Je ne saurais trop vous recommander l'écoute, parmi les artistes de jazz récents, de Greg Osby. Et je me risque à cette proposition :
satisfait ou remboursé (procurez-vous de préférence "Further Ado") !
Cordialement,
LD
Écrit par : Le Duc | samedi, 17 décembre 2005
... et puisque je suis un notoire vétilleux (d'aucuns diraient un "casse-bonbons"), je me permets de rappeler à L. S. que "basé sur" est un anglicisme auquel il faut préférer "fondé sur".
Toutes mes excuses.
LD
Écrit par : Le Duc | samedi, 17 décembre 2005
Merci à LD de me reprendre. Si vous visitez mon blog vous comprendrez pourquoi je suis sujet à ces anglicismes. (sans me chercher d'excuses)
Pour revenir à Hyvernaud, je ne doutais pas, cher CC que vous l'aviez lu. Sont parus depuis, ses carnets d'offlag, au Dilettante, au moins aussi forts.
Sinon, j'écoute Coltrane et Hancock, et aussi Albert Ayler.
Et puisque je suis en veine de confidences, je vous dirai qu'aujourd'hui, it's my birthday (sorry LD) et que mon épouse depuis plus de 30 ans m' a offert le coffret Revenant 210, Captain Beefheart and his magic band, Grow Fins, rarities 1965-1982. J'avoue avoir été très ému en visionnant sur l'écran de mon ordinateur, Don Van Vliet à Amougies, en 1969. J'étais cette nuit-là, au pied de la scène, à 3 mètres de lui.
Écrit par : L. Suel | samedi, 17 décembre 2005
Heureux anniversaire, cher L.S. Je lève à votre santé mon verre de Laphroaig !
À noter, à propos de l'usage de "basé sur ...", que Renaud Camus se montre d'un avis très modéré : "... les grammairiens conseillent d[e l']éviter, en général, sans donner pour cela de bien bonnes raisons, sinon l'hostilité dont il fait l'objet de la part de leurs confrères et de leurs prédécesseurs [...] Il est difficile d'entrer dans ces arguties. Néanmoins, par prudence, à "baser" on pourra préférer "fonder", qui, lui, ne fait l'objet d'aucune critique." ("Répertoire des délicatesses du français contemporain", P.O.L., 2000, p. 62-63)
Écrit par : C.C. | samedi, 17 décembre 2005
Merci pour la modération des commentaires par R. Camus.
J'avoue ne jamais avoir goûté le Laphroaig.
Mon tiercé gagnant : Lagavullin, Knockando, Talisker.

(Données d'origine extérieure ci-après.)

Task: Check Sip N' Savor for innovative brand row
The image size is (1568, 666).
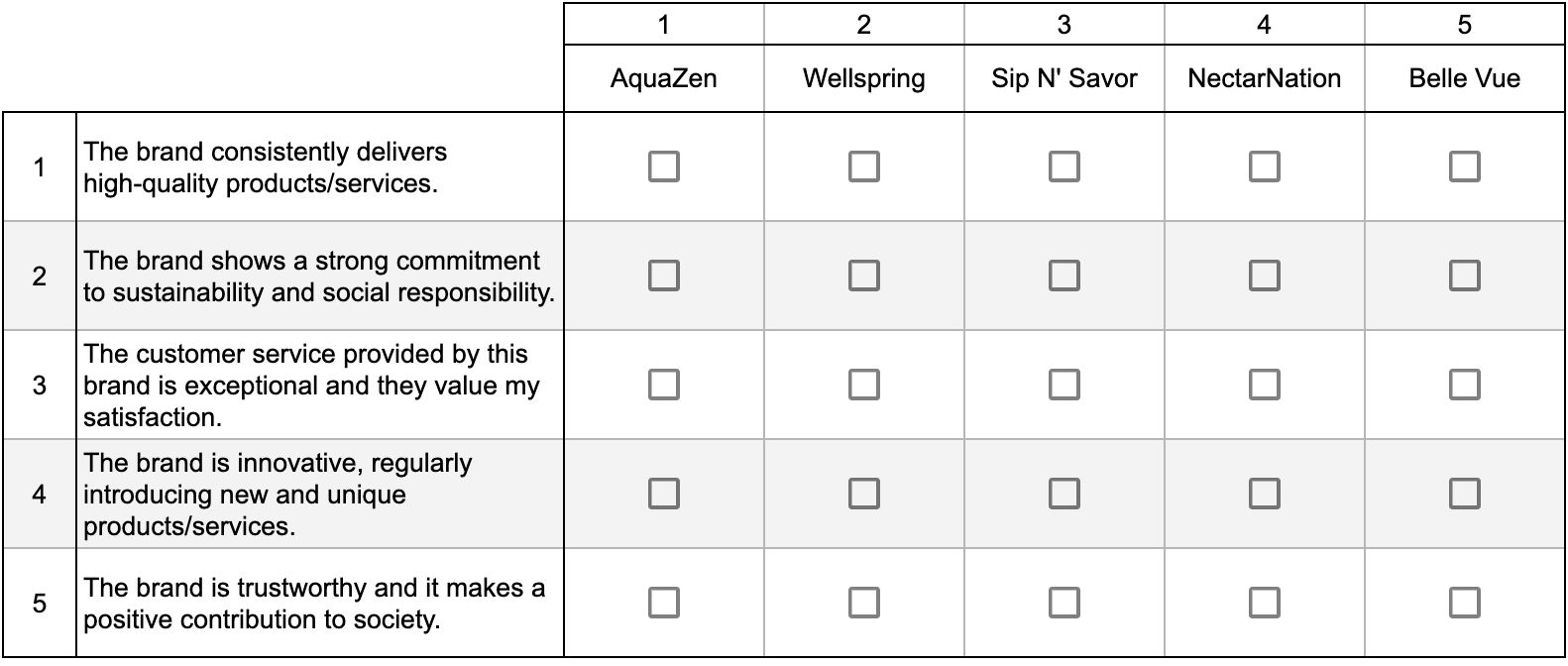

Écrit par : L. Suel | samedi, 17 décembre 2005
Très beau tiercé. J'ai personnellement un faible pour le Knockando. Le Laphroaig* est intéressant, voire surprenant : puissamment iodé, tourbé, fumé... On peut ne pas aimer cela, mais, en tout cas, on ne reste pas indifférent...

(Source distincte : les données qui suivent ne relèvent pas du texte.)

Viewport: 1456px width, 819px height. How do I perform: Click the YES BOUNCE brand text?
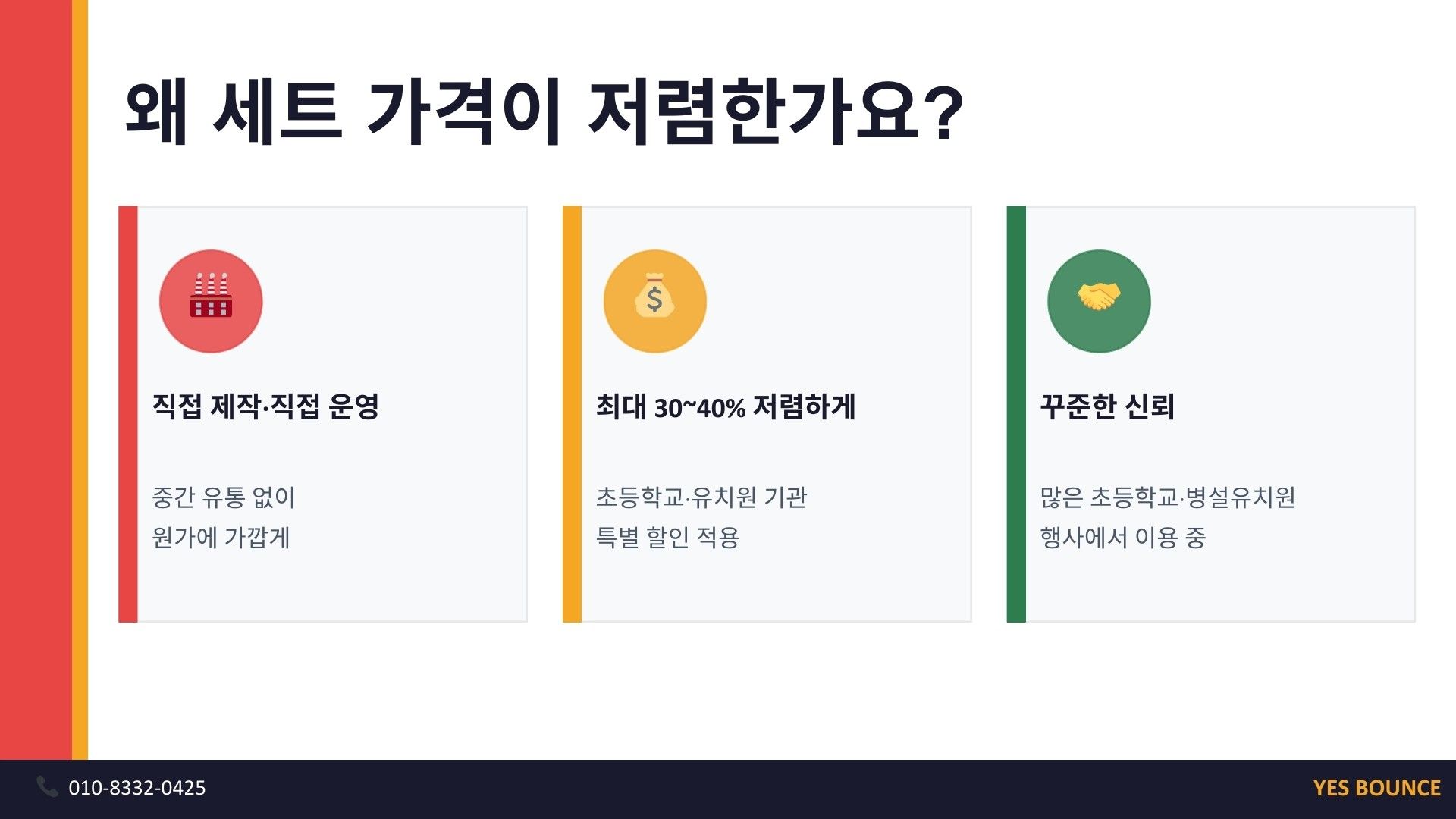click(x=1376, y=788)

* À consommer avec modération. L'abus d'alcool est dangereux pour la santé. Ne convient pas aux enfants de moins de trente-six mois, ni aux amateurs de Chivas (le "blend" le plus surfait du monde).
Écrit par : C.C. | samedi, 17 décembre 2005
Excusez-moi de surgir au beau milieu de cette tourbe, mais je trouve que c'est un lieu commun de la part de Rajfus d'écrire que la merde est sale. "Démission totale devant l'orage de merde déferlant" : si ce n'est pas de la coquetterie littéraire, c'est au moins du cinoche à gros budget.

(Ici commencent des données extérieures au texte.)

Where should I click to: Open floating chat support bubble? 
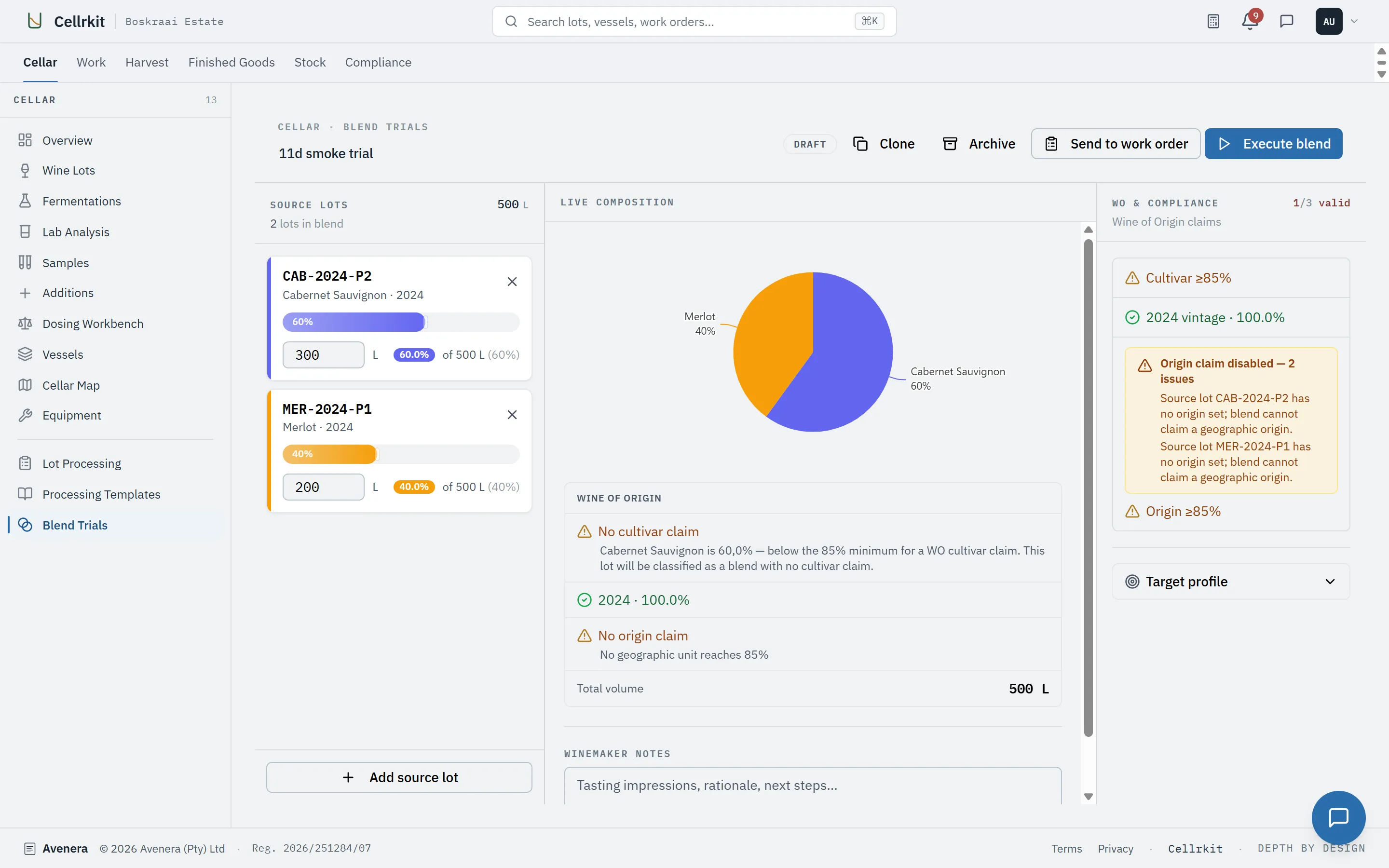(x=1338, y=817)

Écrit par : Lapinos | lundi, 19 décembre 2005
Rajfus va plus loin que ce constat d'évidence (la merde pue) et fait plus que se scandaliser de notre condition de mammifères soumis aux exigences du corps (cf. Swift : "Oh ! Celia, Celia, Celia shits !"). Il voit dans la merde le rappel de notre animalité, prête à resurgir dès qu'on nous fait violence. "Se questo è un uomo" : si je ne puis me retenir ou me cacher, si je me souille en public, je suis une bête... Misère de l'homme.